Even though there have been at least two documentaries on the topic, the GameStop short-squeeze remains an intriguing case of Wall Street manipulation. Occurring in early 2021, the stock price for GameStop shot up when a legion of Reddit investors kept buying. The result was a case of hedge fund managers getting rightfully screwed and corrupt brokerages who still manipulated the system. It was a mini-revolution against Wall Street that dealt more of a tent against corruption than a piercing hole.
Dumb Money attempts not to make so much sense of this event as it does put a human face on it. It doesn’t go the route of The Big Short by trying to explain the details behind this event. What it does is follow a handful of characters in this rich-versus-poor battle to understand better what is at stake. Director Craig Gillespie finds the drama and humor in all of this, even if he doesn’t quite cover all the bases.
Keith Gill (Paul Dano) is more or less the hero of this story, having helmed the WallStreetBets subReddit and streaming his stock trading strategies. While everybody thinks little of the video game store GameStop, especially during the COVID-19 pandemic, Keith continues to buy stock. But the few who listen to his livestreams and observe the public data he’s collected start to see the brilliance of his strategy. This ranges from the stressed nurse Jennifer Campbell (America Ferrera) to the disillusioned GameStop employee Marcus (Anthony Ramos) to the bitterly enthused college couple Riri (Myha’la Herrold) and Harmony (Talia Ryder).

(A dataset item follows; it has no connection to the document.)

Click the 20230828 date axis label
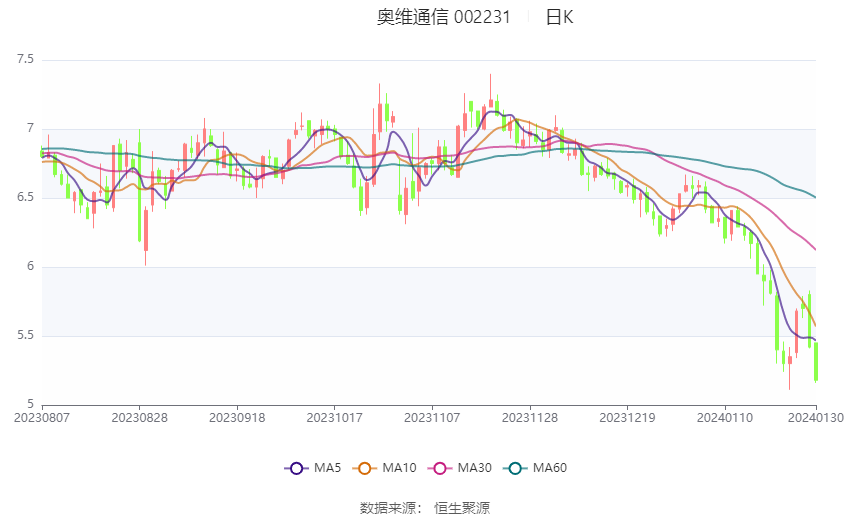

When Keith’s stock buying starts making the dam burst, the rich sweat. Hedge fund manager Gabe Plotkin (Seth Rogen) fears losing his plush lifestyle, significantly when his losses range in the billions. His contemporaries, Steve Cohen (Vincent D’Onofrio) and Kenneth C. Griffin (Nick Offerman), hardly break a sweat. They believe fervently they can survive this. They know they can whip their scapegoats of Robinhood founders Vlad Tenev (Sebastian Stan) and Baiju Bhatt (Rushi Kota) can be coaxed into dirty dealings with their stock trading app.
The film works best in framing this class struggle as an event that left a mild yet considerable dent in the corruption of stock manipulation. Keith found the best way to play this game and let every downdraught person during the pandemic join him on his quest to buy and hold on to the stock. For those who had little during the pandemic, it was a hopeful moment where an online movement felt like they mattered. Now, news broadcasts and hedge fund companies would view them as a threat.

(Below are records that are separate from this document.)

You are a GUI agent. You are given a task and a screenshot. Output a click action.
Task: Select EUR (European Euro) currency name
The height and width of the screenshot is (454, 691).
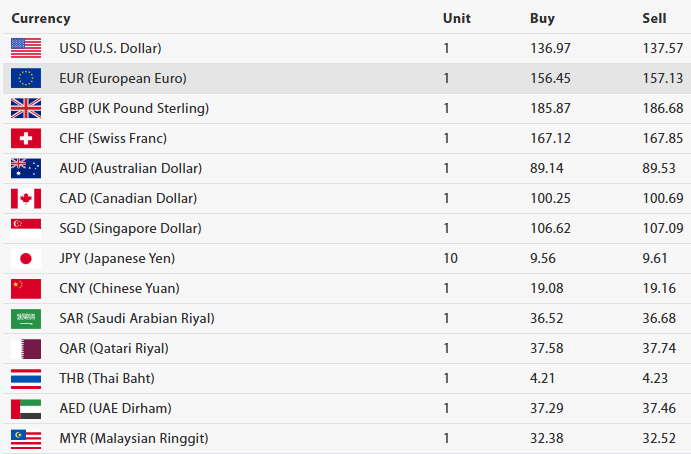click(x=122, y=78)
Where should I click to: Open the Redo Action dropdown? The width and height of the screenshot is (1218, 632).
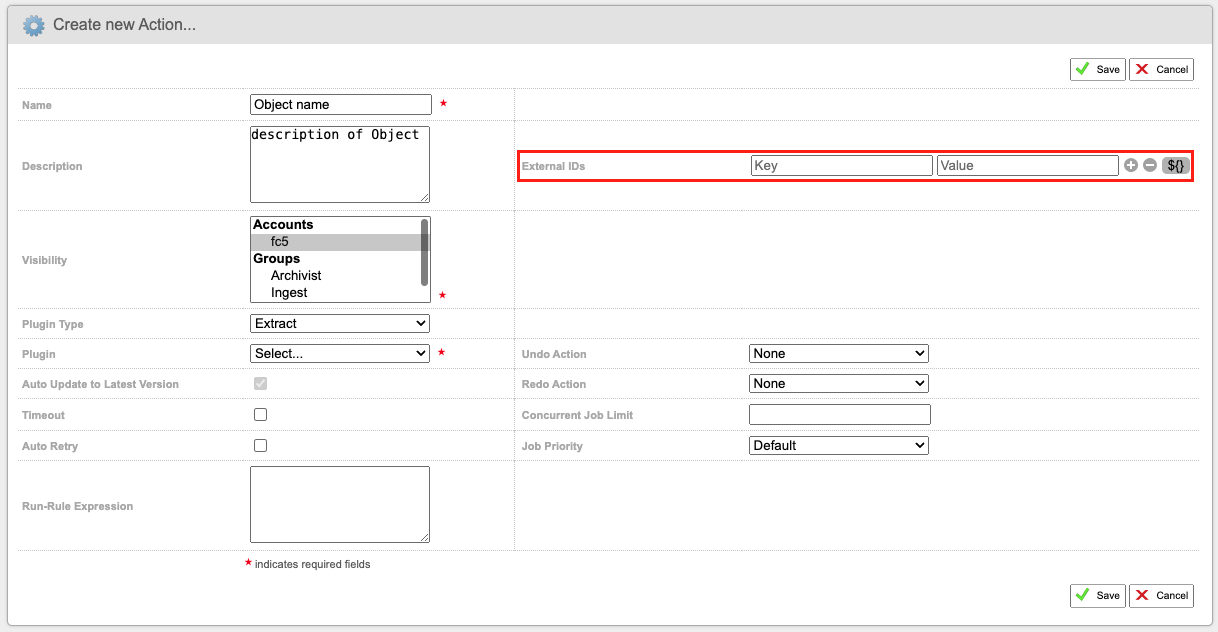pyautogui.click(x=839, y=383)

I recall one social media post during this era from a user who specified they have nothing else in life, and this is all they have left to fight for. That’s a sad sentiment, but also one that says something about the age that we live in. This film wants to hold up the lower-middle-class investors as the heroes, showcasing how some made a profit while others did not. It wants you to be angry but also appreciate the absurdity of this situation that made the rich think twice when the government knocked and the SEC swept everything under the rug.
Where the film falters significantly is how uncritical it remains of the movement. The biggest ordeal for Keith within his revolution is whether or not he should sell when his shares reach the tens of millions. But the faults of the subreddit and memes that followed this movement are rarely questioned. Consider how the Wall Street online warriors brand themselves using words like retard and autistic as their edgy vernacular. This is brushed off as internet slang. Then, consider how some in this Reddit community have made death threats. This is tossed to the side as being a few bad apples. But when all of this leads to the attack of the WallStreetBets Reddit being taken down for hateful content, it’s hard to find favor with the few leaders who did nothing to address this aspect. Even when the subReddit goes down, Keith’s wife (Shailene Woodley) quickly points out how the forum wasn’t that bad. Was it, though? Sure, it’s unfair that Reddit chose that specific time to take down that forum, but plenty of evidence was mounted to warrant the removal.
The film lacks a keener commentary on the grey of this story. I’ve seen documentaries on this topic that try to hold up its perpetrators as legends of an online war against the rich elites. Yet this film merely scrapes the surface of the questionable aspects of this movement to the point where I almost wish it was like The Big Short. Had the film a more knowing grip on future events, it would probably highlight how Elon Musk, who is prominently featured in this film’s events more than once, is not the tech-bro hero some of the investing devout think he is. Musk interviews a Robinhood founder, but it’s not as toothy as the other interview in the film. As Musk has proven with his acquisition of Twitter, having him being seen as some instigator of this movement against billionaires is a bizarre logic that is never once mocked or questioned with the gift of hindsight.
Dumb Money has a blunt honesty that mainly works in trying to portray the GameStop short-squeeze with a human angle beyond the crunching of Wall Street numbers and memes. It’s almost too distant from being highly critical of this material, where its bite mostly comes from the fast pacing, rap music, and the low-effort ribbing of Keith’s lazy brother (Pete Davidson). As far as biopics about money go, this is entertaining, with good performances and an easy-to-read script on its subject matter.